For roughly a decade now, activist-level atheists (such as David Silverman, president of American Atheists) have organized rallies, purchased billboards, and hit the media circuit trying to relay their message that “One Nation Under God” doesn’t apply to all Americans. In one of our first appearances together on Fox News, Silverman described the (apparent) plight of atheists in America as one of oppression, discrimination, and even persecution. On air, Silverman lamented that America’s ranks of evangelicals would “just as soon see all of the atheists die.”
I disagreed strongly, using three reasons as evidence: First, Christians follow the Bible, which teaches us to love people and not wish them to be dead; second, no Christian would want an atheist to die in a state of unbelief knowing that such persons are spiritually unprepared to face God; and finally, I explained that in 20+ years on interaction with Christians from all denominations and ethnicities, I have never heard any pastor or leader speak with malice about atheists.
Do we wish that atheists would come to faith in God?
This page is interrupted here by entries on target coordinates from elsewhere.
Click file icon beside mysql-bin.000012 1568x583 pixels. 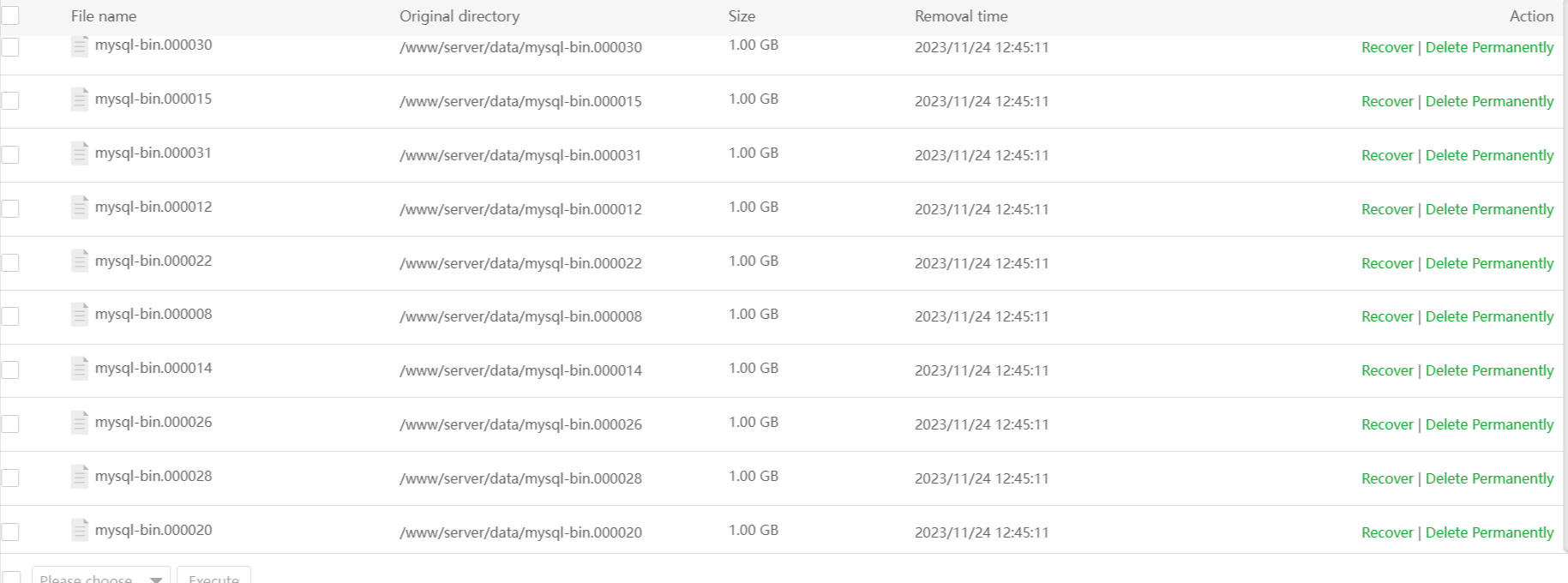click(80, 207)
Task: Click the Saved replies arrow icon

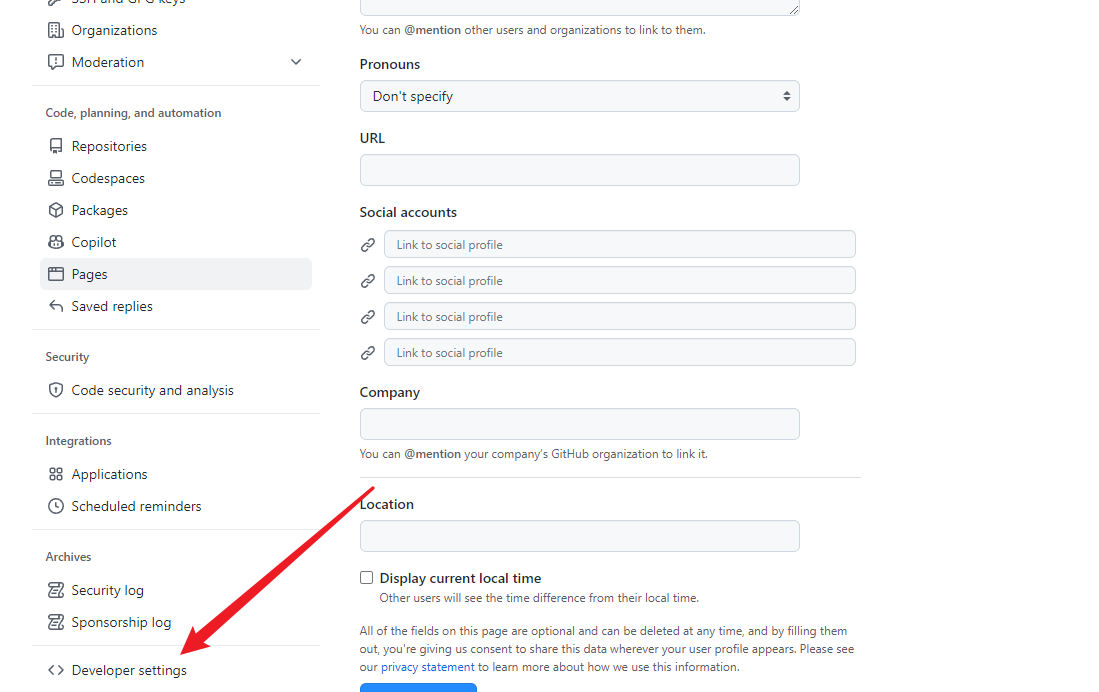Action: pyautogui.click(x=56, y=306)
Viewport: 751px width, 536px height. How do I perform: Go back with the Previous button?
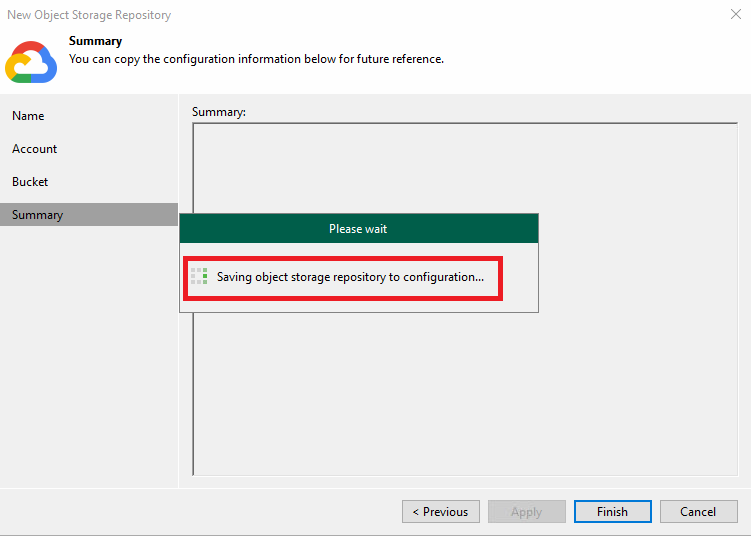[x=441, y=512]
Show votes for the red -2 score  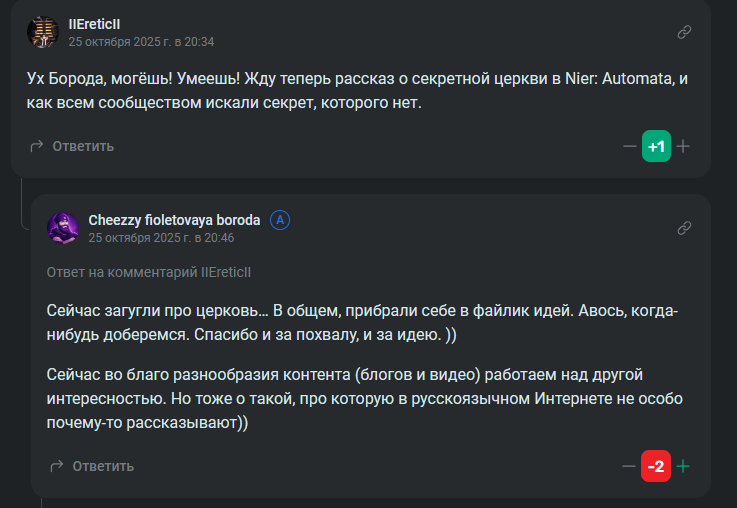(x=656, y=466)
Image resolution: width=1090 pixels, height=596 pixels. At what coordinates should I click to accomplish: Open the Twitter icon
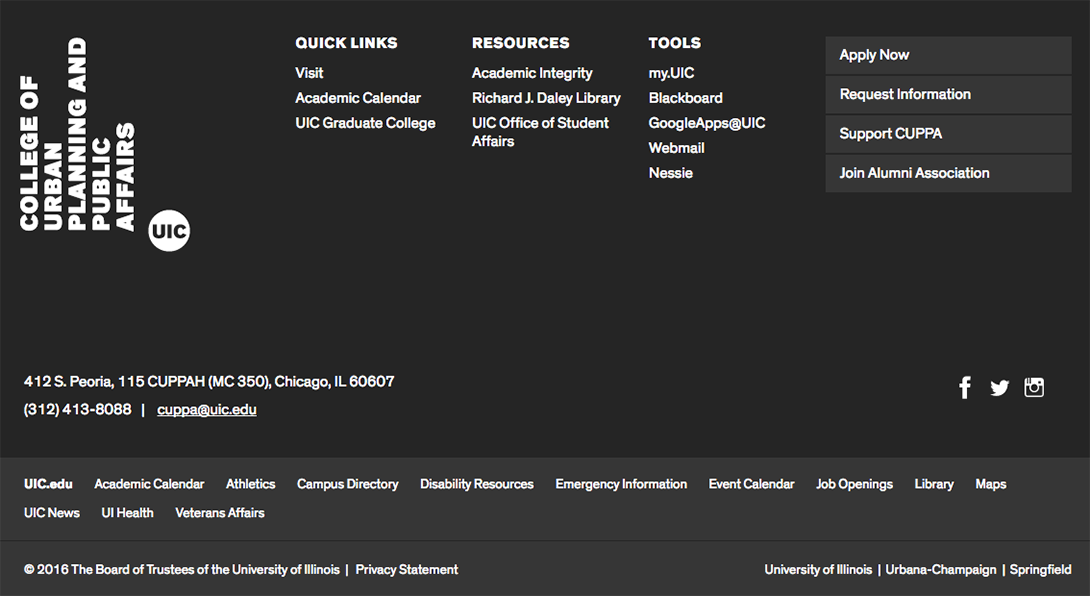point(999,387)
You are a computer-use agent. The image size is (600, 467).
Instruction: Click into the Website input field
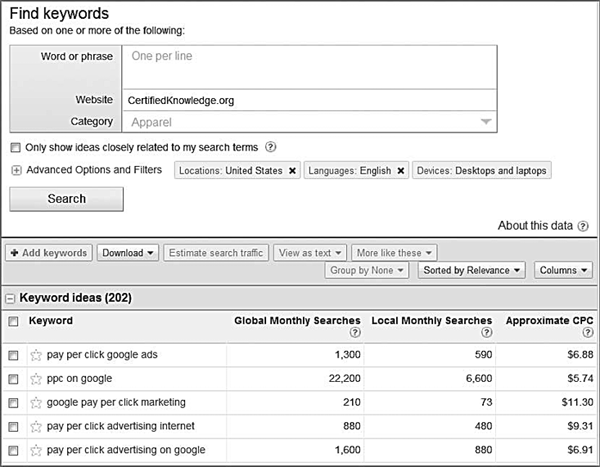(310, 100)
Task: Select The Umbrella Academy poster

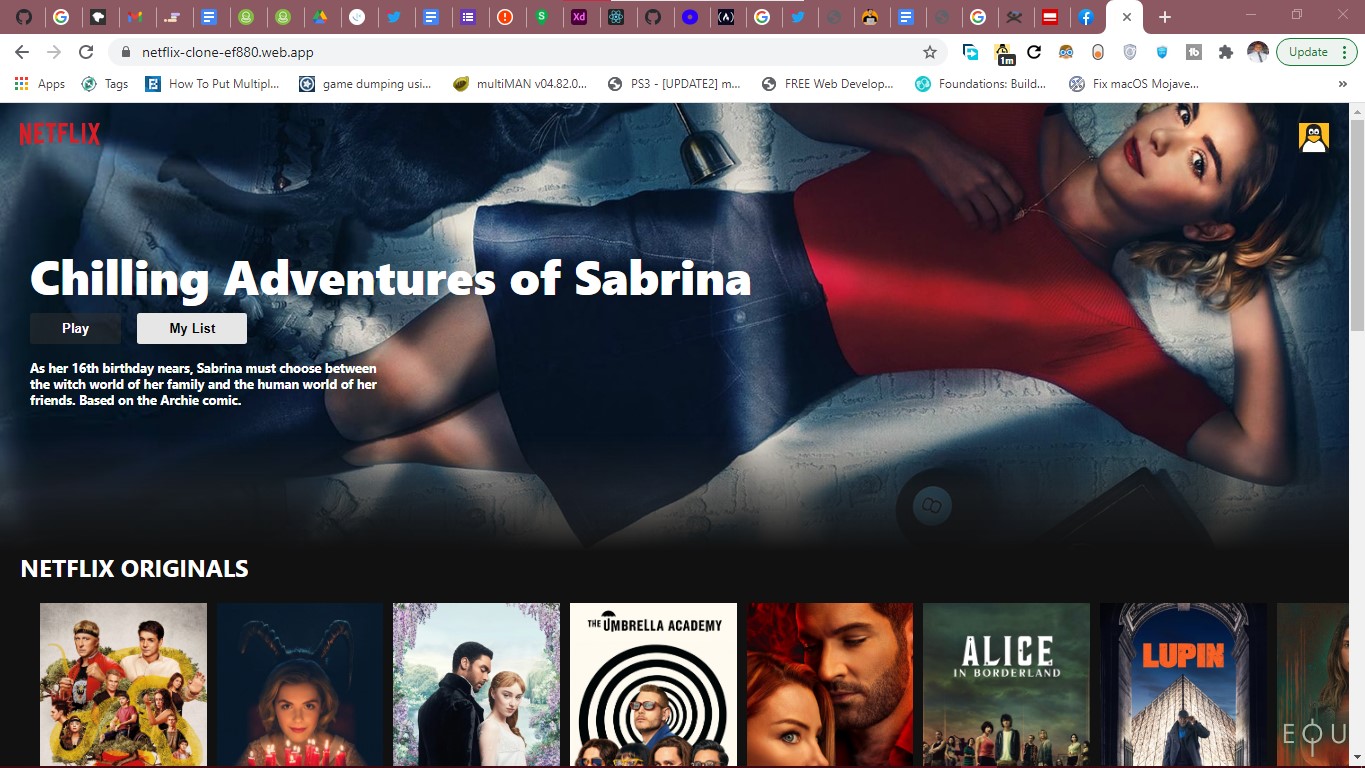Action: pyautogui.click(x=653, y=685)
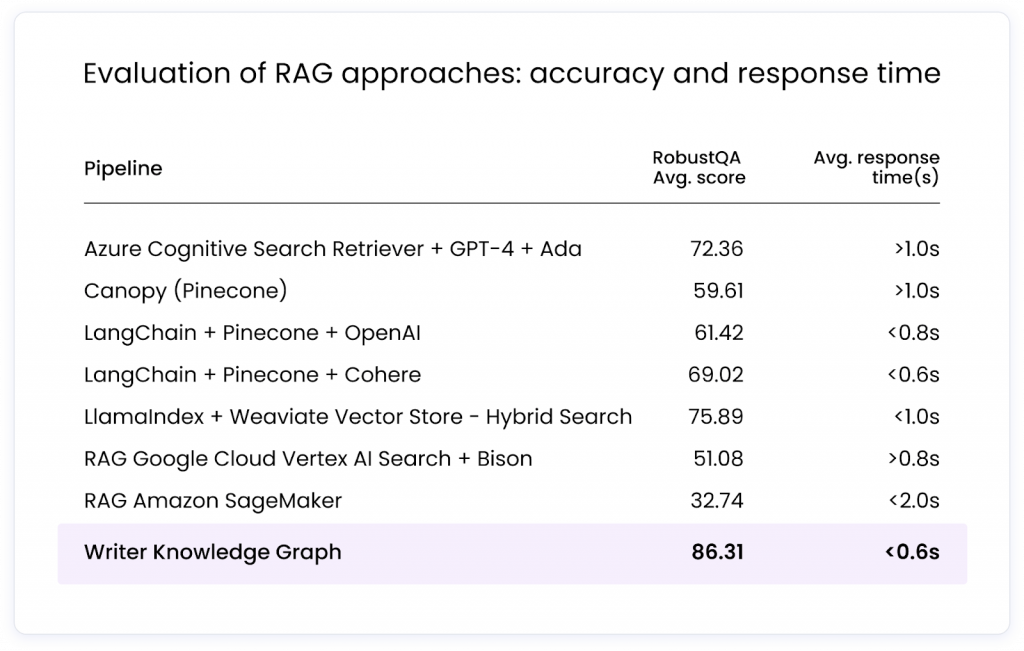The image size is (1024, 651).
Task: Click the bold <0.6s Writer response time
Action: point(911,552)

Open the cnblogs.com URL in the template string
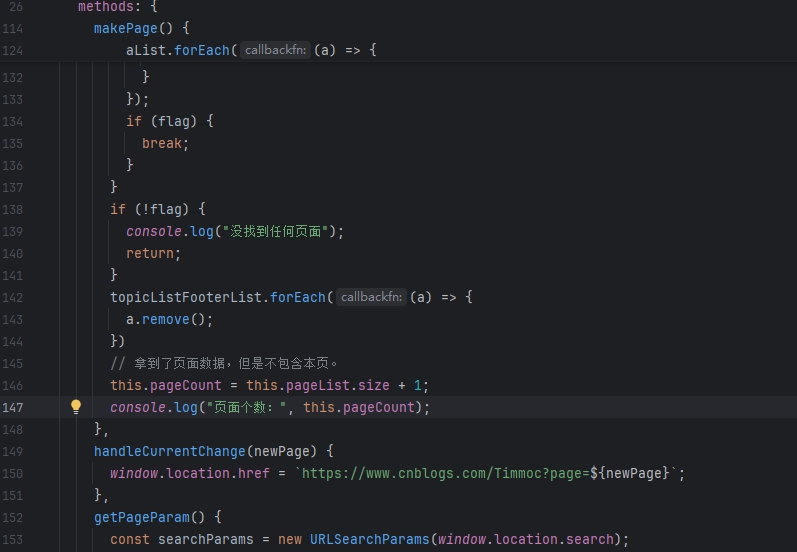click(x=445, y=473)
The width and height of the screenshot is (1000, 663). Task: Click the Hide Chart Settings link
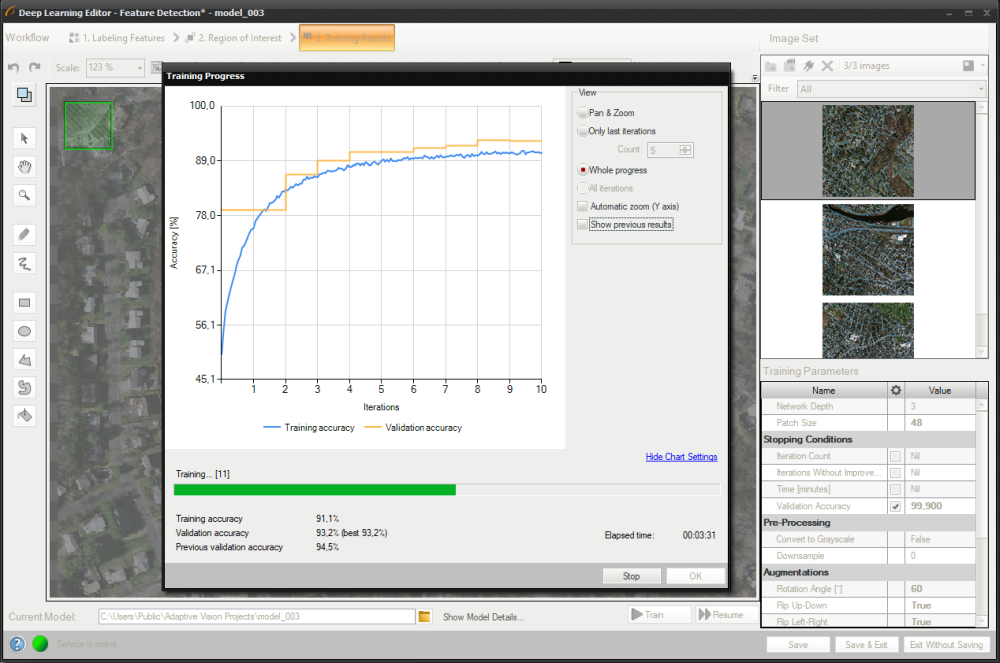(681, 457)
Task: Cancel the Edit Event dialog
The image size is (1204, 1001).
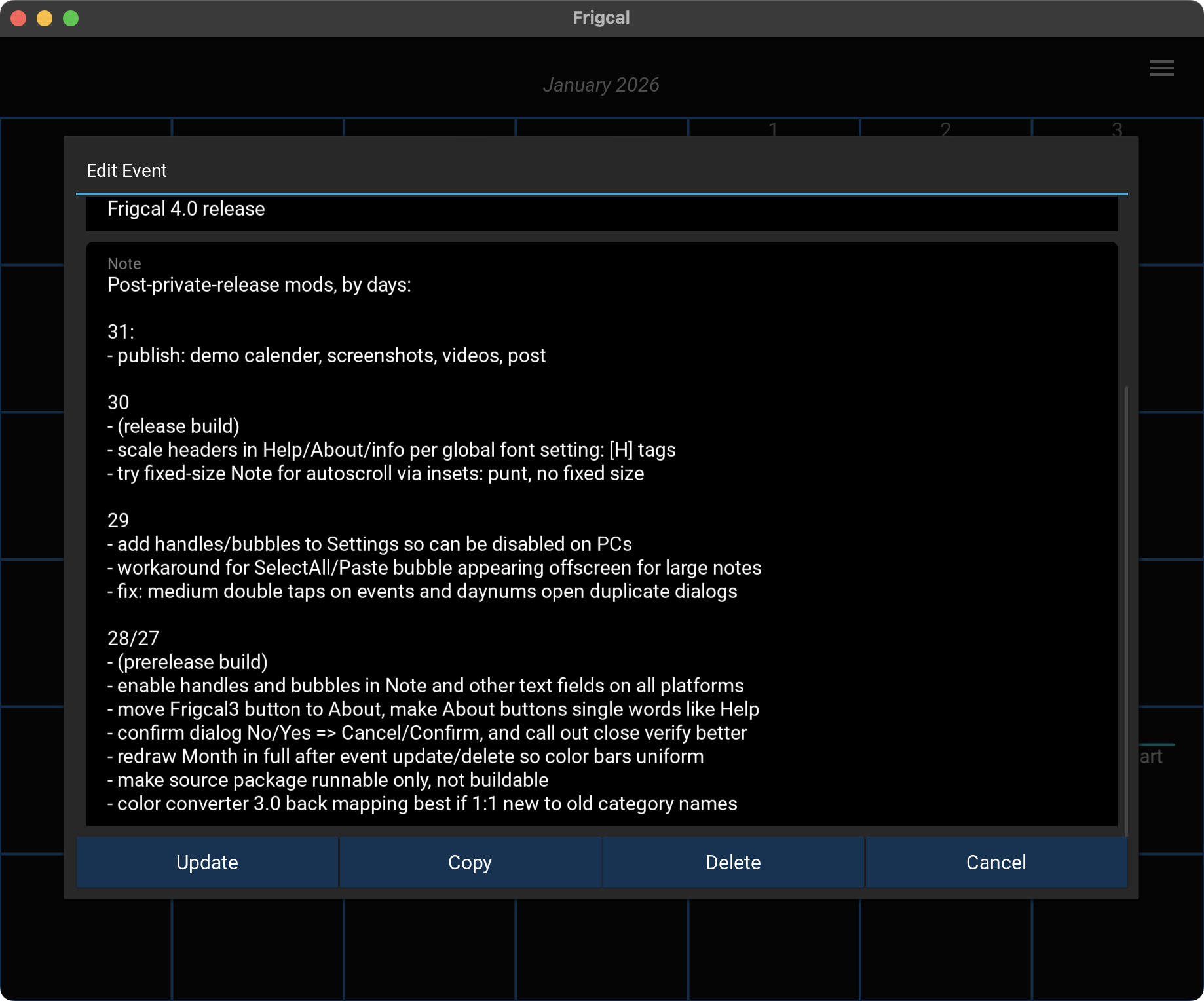Action: (x=996, y=862)

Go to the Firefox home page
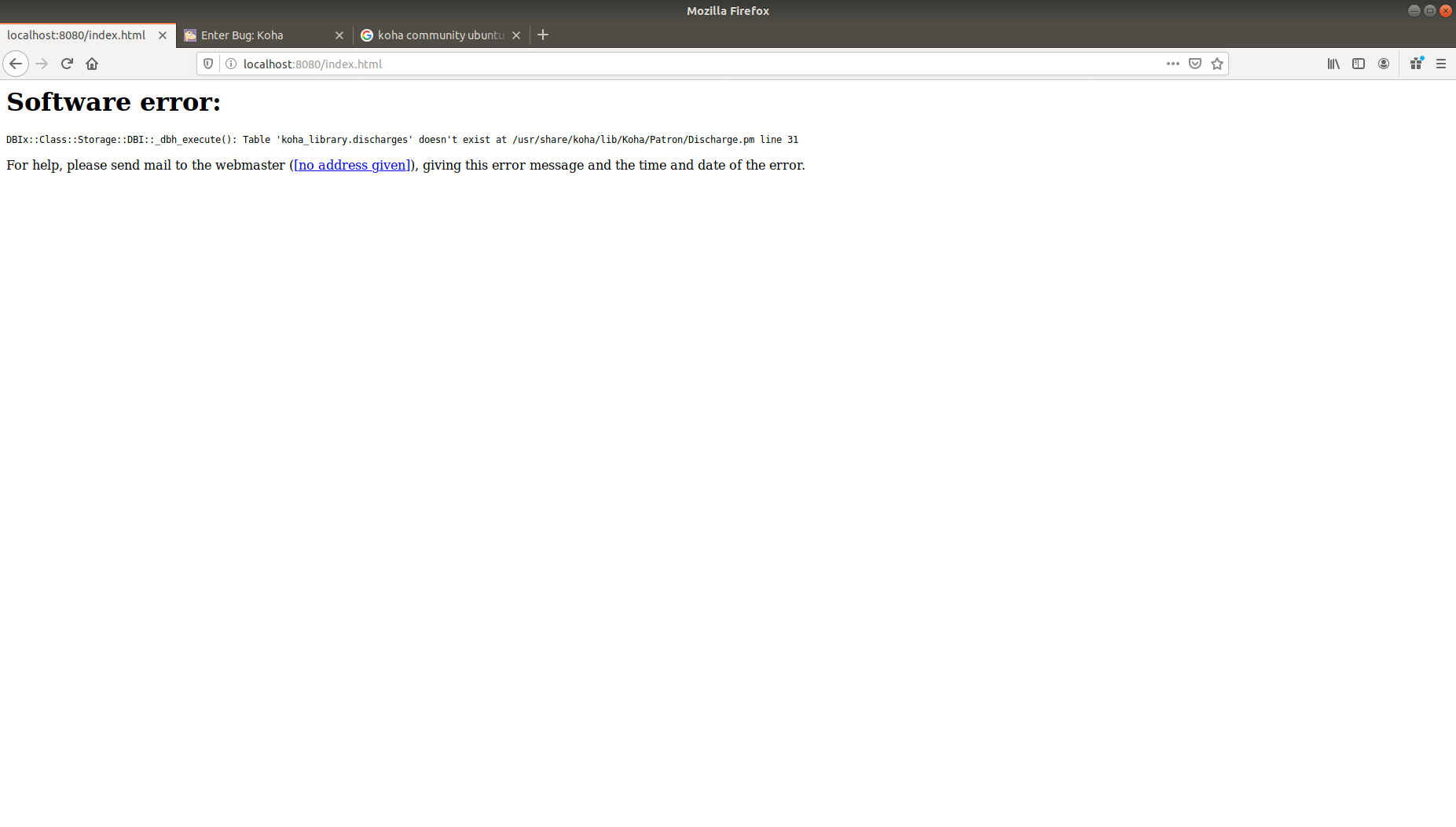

Of course. Do Christians wish atheists would stop their efforts to erase all references to God from American consciousness? Yep. Do evangelicals believe that secular activists are effectively undermining other’s rights of free speech and of religious expression (You know, the 94% of Americans who believe God exists)? We do. Christians certainly oppose atheism, but none of the thousands of religious folk I have ever known expressed a desire for hurt to come to any atheists.
I am grateful atheists have never been martyred in this nation. But their activism against belief is serving to incrementally kill off the freedoms of others. Therein lies an irony: The Judeo-Christian worldview that birthed America provides a context for atheists to safely live in a state of unbelief.
From the writings of our founders to the brilliant prose of Dr. Martin Luther King Jr.’s 1963 Pulitzer-prize winning work Why We Can’t Wait, astute thinkers have recognized that God and biblical morality have been part of America’s DNA of freedom.
The Judeo-Christian worldview acknowledges that God is the ground of moral reality. Biblical morality (including the precepts of the 10 Commandments) is objective (revealed by God, not arbitrarily “invented” by man). Because man is made in the image of God, each person possesses inherent worth, value, purpose, and dignity. Each person has God-given rights, and because of their divine origin, our founders called them inalienable. The underlying belief was that man couldn’t take them away (and shouldn’t try).
Among these rights is the freedom of religious expression. But there is not an inherent right to be shielded from encountering things with which you don’t agree. If an atheist doesn’t want to believe in God, fair enough- he doesn’t have to. But a David Silverman or a Michael Newdow should not attack and undermine the very milleau that gives them the freedom to safely live in their state of unbelief. When such activists use political and legal leverage to remove crosses that have been in veteran’s cemeteries for decades, to see all postings of the Mosaic Decalogue eliminated one by one, they are seriously undermining the context of freedom in which American’s trusted for 230+ years.
Atheists, in a free America you must stomach this: We are a pluralistic culture in the sense that you may believe (or not believe) what you wish. But we are (or, at least were) a monolithic culture in the sense that your freedoms are guaranteed protection because they come from God. The agreed-upon presuppositions that made this the land of the free, included beliefs that:
- God exists
- People are made in His image
- There are universal rights and wrongs knowable by man
When we honor fellow humans, we are honoring the One whose image they bear
Leaders past and present have re-affirmed these things. In 1781 Thomas Jefferson stated in his Notes on the State of Virginia, “God who gave us life gave us liberty. And can the liberties of a nation be thought secure when we have removed their only firm basis, a conviction in the minds of the people that these liberties are of the Gift of God? That they are not to be violated but with His wrath? Indeed, I tremble for my country when I reflect that God is just; that His justice cannot sleep forever.”
In 1775 Alexander Hamilton wrote, “The sacred rights of mankind are not to be rummaged for among old parchments or musty records. They are written, as with a sunbeam, in the whole volume of human nature, by the Hand of the Divinity itself, and can never be erased or obscured by mortal power.”
In 1924, then President Calvin Coolidge spoke at the unveiling of a statue honoring Methodist leader Francis Asbury. During his speech, he said, “Our government rests upon religion. It is from that source that we derive our reverence for truth and justice, for equality and liberty, and for the rights of mankind. Unless the people believe in these principles they cannot believe in our government.”
President John F. Kennedy, in his 1961 inaugural address, said, “The rights of man come not from the generosity of the state, but from the hand of God.”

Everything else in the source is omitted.